----- EXERCISE DATA -----

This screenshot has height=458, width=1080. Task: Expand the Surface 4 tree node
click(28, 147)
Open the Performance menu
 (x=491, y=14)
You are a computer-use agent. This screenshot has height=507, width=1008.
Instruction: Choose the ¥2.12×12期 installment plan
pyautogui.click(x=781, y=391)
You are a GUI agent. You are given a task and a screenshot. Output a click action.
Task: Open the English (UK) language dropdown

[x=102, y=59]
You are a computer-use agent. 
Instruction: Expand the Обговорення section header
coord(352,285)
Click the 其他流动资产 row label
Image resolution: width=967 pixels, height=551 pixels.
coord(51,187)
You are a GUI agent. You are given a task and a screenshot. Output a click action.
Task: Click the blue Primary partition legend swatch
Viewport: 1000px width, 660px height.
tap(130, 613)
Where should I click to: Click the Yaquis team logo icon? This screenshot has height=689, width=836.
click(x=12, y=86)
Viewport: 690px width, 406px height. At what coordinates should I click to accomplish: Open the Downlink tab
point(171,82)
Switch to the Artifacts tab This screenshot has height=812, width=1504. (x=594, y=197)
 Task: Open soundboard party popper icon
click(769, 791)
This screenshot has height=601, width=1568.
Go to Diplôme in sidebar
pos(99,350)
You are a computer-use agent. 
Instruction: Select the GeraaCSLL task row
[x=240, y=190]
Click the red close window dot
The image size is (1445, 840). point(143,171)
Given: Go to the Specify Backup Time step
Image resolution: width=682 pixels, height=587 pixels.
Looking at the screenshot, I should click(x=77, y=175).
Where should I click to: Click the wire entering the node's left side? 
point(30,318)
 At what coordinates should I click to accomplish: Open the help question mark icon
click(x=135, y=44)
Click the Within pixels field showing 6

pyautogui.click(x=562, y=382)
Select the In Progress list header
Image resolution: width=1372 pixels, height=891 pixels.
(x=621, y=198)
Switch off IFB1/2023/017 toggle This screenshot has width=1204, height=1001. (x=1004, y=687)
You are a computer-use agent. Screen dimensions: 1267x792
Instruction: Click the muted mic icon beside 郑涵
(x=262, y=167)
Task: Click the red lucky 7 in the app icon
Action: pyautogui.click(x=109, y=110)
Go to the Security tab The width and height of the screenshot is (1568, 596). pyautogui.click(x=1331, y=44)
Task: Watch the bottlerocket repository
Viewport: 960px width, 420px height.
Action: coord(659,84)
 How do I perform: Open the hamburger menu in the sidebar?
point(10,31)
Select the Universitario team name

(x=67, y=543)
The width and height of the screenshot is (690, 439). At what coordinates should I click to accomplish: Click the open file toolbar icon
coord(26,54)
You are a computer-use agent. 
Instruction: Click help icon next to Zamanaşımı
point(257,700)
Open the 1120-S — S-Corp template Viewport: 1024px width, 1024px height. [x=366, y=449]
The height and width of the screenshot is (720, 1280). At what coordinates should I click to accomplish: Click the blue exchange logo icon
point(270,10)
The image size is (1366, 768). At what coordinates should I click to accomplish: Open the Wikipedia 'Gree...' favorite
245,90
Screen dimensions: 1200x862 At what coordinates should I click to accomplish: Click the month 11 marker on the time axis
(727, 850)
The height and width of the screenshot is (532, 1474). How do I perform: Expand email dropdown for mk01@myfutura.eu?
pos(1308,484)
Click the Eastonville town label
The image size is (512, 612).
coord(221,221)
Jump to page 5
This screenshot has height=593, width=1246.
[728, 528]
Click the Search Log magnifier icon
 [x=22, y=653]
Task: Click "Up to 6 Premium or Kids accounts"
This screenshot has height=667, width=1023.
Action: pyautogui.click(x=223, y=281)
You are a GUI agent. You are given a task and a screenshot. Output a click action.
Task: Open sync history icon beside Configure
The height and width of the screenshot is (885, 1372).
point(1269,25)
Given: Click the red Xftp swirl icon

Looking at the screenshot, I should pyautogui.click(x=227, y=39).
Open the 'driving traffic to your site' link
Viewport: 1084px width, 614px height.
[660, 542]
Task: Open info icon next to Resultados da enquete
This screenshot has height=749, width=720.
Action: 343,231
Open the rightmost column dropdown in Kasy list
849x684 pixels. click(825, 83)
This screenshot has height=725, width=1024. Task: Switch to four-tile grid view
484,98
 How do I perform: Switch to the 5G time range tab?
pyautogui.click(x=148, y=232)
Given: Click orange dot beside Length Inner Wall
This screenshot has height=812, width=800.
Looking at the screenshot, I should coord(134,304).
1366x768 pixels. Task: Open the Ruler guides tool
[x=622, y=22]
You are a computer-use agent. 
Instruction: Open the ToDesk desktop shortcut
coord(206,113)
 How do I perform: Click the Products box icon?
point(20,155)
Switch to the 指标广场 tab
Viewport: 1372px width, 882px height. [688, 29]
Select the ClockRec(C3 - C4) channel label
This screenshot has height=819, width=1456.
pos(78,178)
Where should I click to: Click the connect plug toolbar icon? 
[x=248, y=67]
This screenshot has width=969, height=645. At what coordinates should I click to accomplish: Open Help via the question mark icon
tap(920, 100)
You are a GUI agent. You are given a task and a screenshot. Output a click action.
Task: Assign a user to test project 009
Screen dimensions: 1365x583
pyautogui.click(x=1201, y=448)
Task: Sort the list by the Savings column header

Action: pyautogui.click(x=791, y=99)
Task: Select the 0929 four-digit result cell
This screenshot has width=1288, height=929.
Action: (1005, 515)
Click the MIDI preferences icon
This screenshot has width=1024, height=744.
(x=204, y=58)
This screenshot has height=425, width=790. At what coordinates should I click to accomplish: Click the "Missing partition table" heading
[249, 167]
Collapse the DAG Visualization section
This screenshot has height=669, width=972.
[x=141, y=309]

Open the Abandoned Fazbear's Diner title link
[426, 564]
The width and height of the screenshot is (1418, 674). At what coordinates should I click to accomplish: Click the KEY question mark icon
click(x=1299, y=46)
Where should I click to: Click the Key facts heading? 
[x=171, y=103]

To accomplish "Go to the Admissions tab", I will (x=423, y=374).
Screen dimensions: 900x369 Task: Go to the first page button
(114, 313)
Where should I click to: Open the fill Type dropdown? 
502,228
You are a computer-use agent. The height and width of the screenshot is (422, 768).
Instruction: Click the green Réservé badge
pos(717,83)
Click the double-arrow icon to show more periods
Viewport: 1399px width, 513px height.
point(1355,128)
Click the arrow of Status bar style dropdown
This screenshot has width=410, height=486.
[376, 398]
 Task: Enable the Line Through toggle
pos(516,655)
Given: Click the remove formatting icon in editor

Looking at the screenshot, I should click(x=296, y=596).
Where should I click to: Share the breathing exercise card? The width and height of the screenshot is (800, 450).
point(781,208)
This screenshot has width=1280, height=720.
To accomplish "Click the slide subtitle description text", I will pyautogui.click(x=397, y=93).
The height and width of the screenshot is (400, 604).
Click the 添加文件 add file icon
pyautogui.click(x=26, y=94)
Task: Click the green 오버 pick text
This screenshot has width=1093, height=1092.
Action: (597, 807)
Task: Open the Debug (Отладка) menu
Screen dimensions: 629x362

-----

## PROBLEM STATEMENT
From the entries above, extract only the lines running from the one containing "This screenshot has height=593, width=1246." through the one containing "Given: Click orange", inclusive.

## SOLUTION TO THE EXERCISE
This screenshot has height=593, width=1246.
[728, 528]
Click the Search Log magnifier icon
 [x=22, y=653]
Task: Click "Up to 6 Premium or Kids accounts"
This screenshot has height=667, width=1023.
Action: pyautogui.click(x=223, y=281)
You are a GUI agent. You are given a task and a screenshot. Output a click action.
Task: Open sync history icon beside Configure
The height and width of the screenshot is (885, 1372).
point(1269,25)
Given: Click the red Xftp swirl icon

Looking at the screenshot, I should pyautogui.click(x=227, y=39).
Open the 'driving traffic to your site' link
Viewport: 1084px width, 614px height.
[660, 542]
Task: Open info icon next to Resultados da enquete
This screenshot has height=749, width=720.
Action: 343,231
Open the rightmost column dropdown in Kasy list
849x684 pixels. click(825, 83)
This screenshot has height=725, width=1024. Task: Switch to four-tile grid view
484,98
 How do I perform: Switch to the 5G time range tab?
pyautogui.click(x=148, y=232)
Given: Click orange dot beside Length Inner Wall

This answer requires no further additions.